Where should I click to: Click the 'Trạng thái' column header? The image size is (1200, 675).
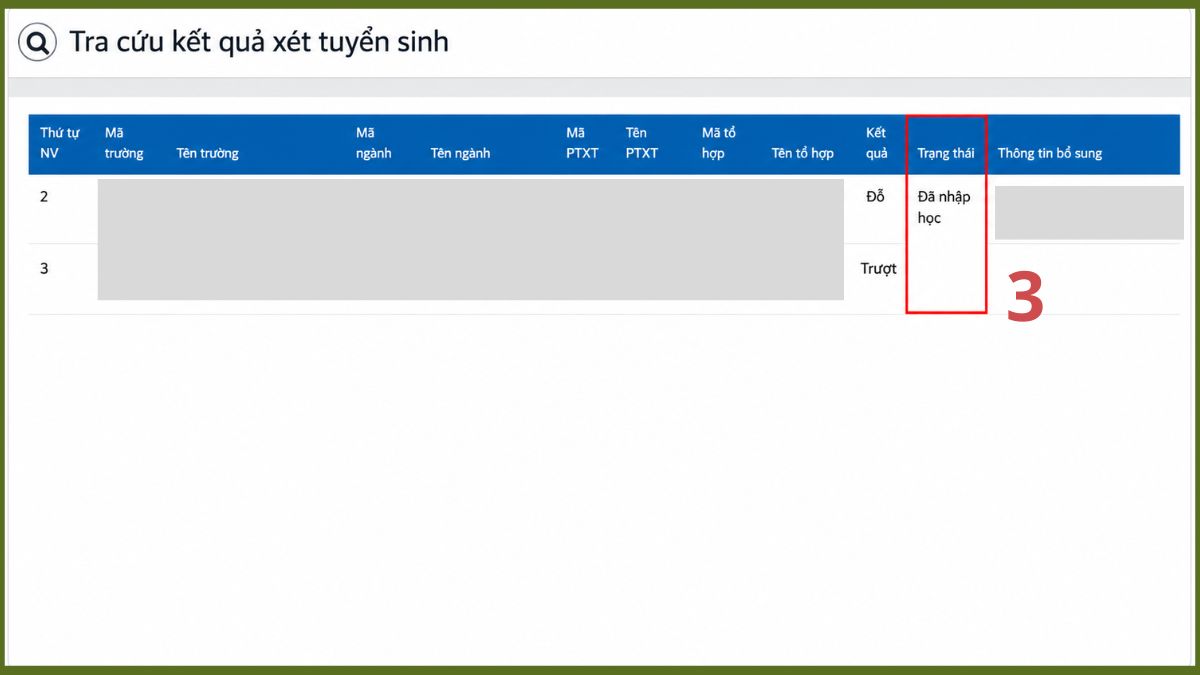(946, 153)
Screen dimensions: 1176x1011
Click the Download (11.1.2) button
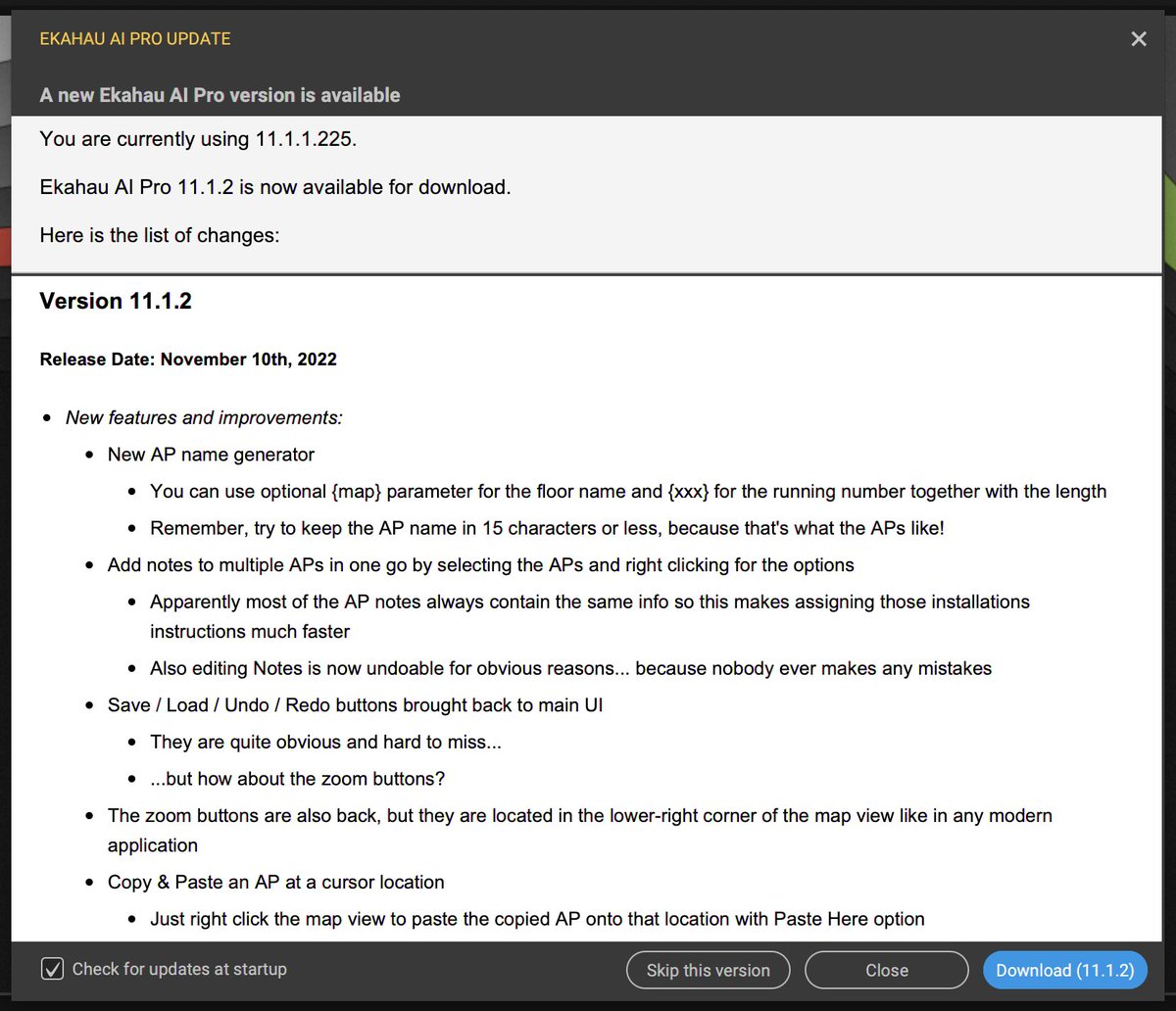point(1064,970)
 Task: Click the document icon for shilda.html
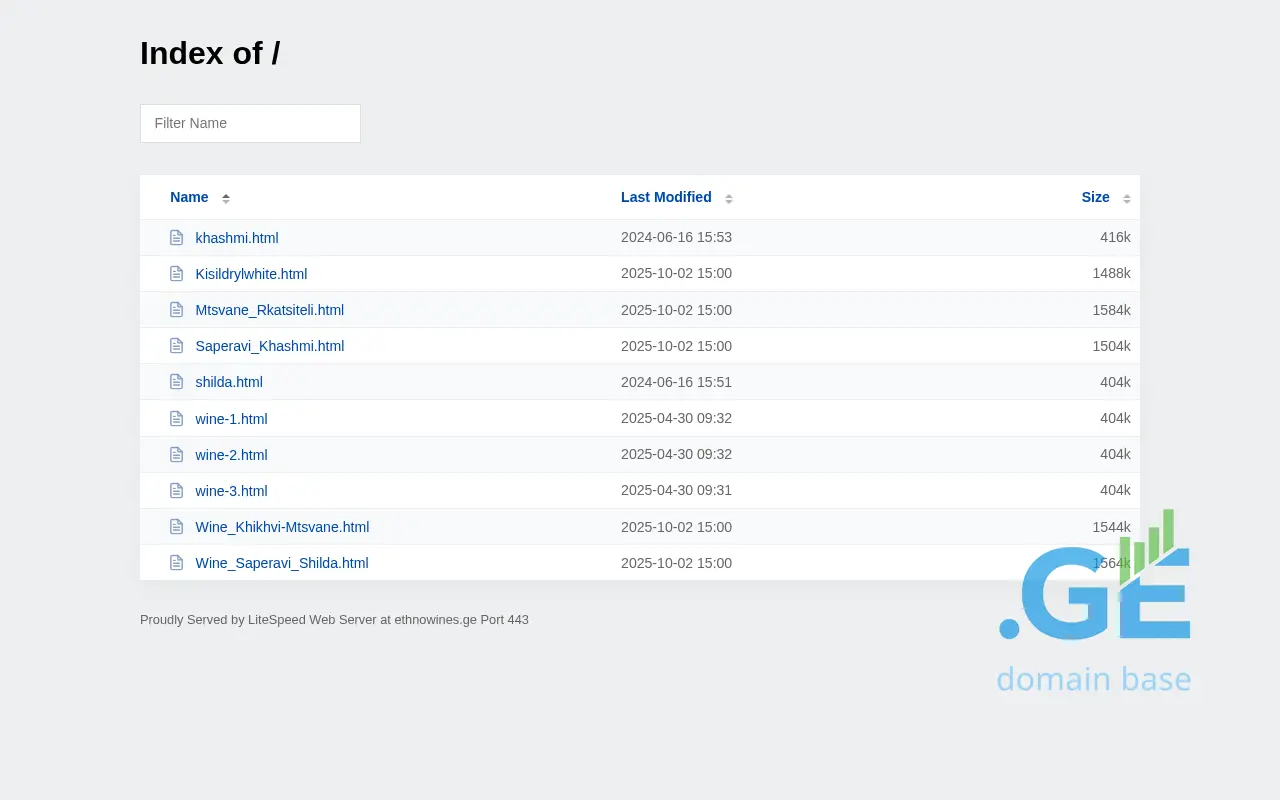click(177, 382)
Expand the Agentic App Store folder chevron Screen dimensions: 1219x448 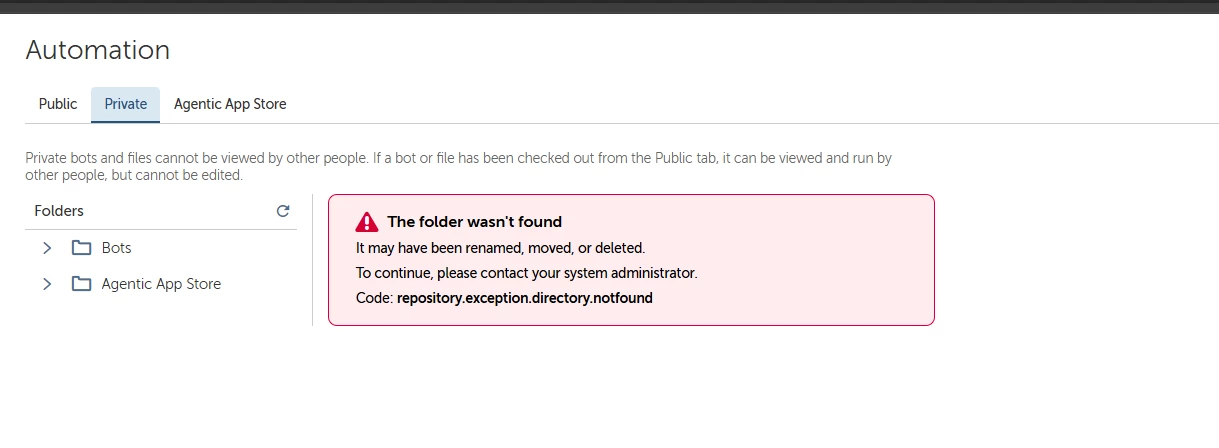46,284
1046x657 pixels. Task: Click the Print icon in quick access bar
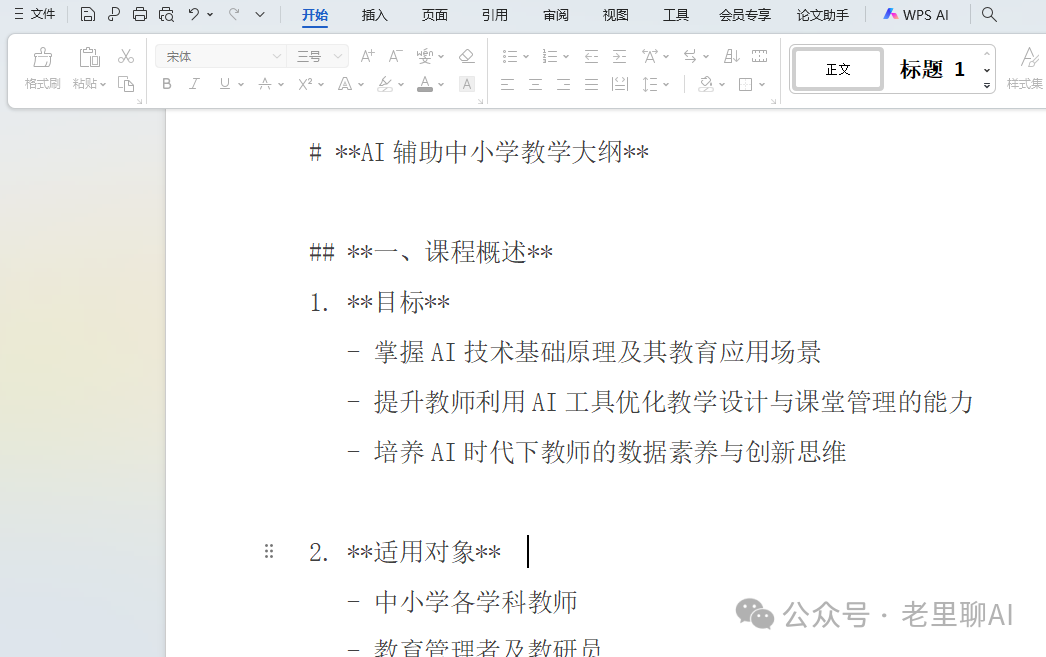(x=140, y=14)
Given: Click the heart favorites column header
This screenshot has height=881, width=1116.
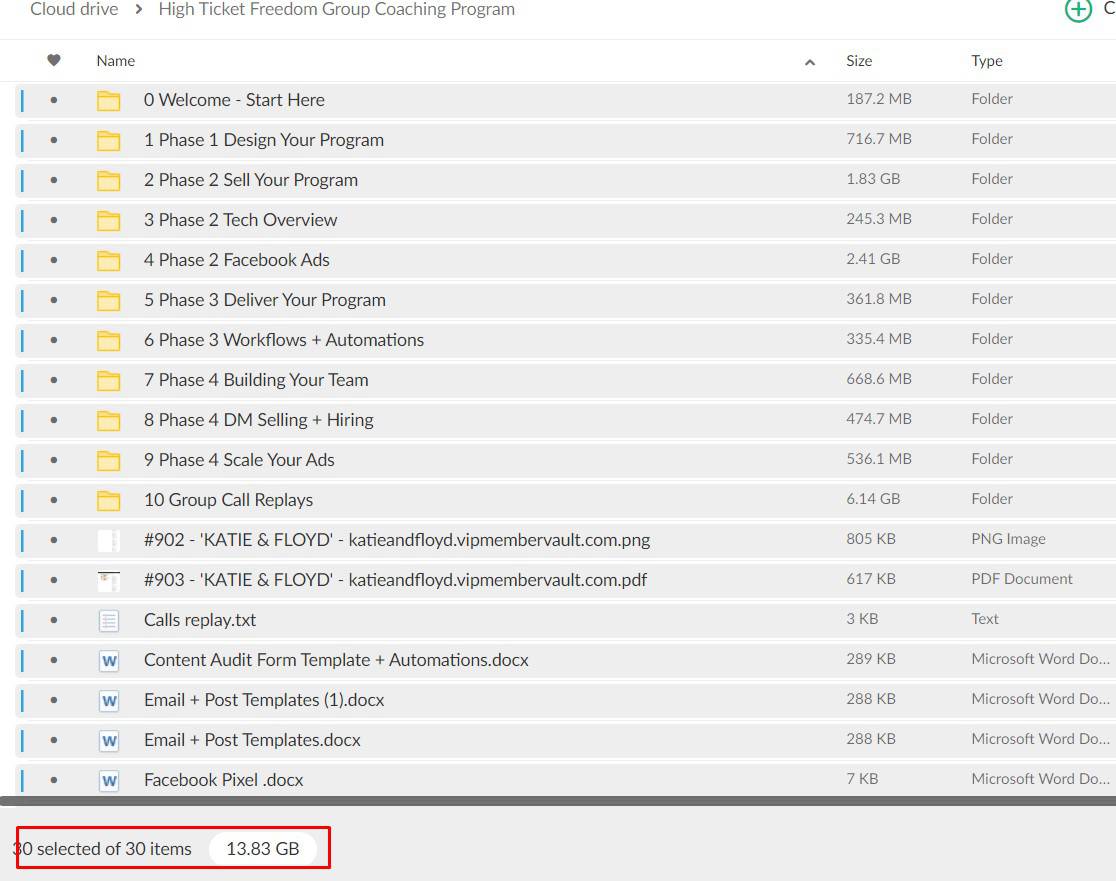Looking at the screenshot, I should 54,61.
_ _ _ _
→ **What to do**: Your copy should run from the line that has "Given: Click the" through the last line above, exactly, with both ends in and pictures out.

→ **Answer section**:
Given: Click the heart favorites column header
This screenshot has height=881, width=1116.
Looking at the screenshot, I should 54,61.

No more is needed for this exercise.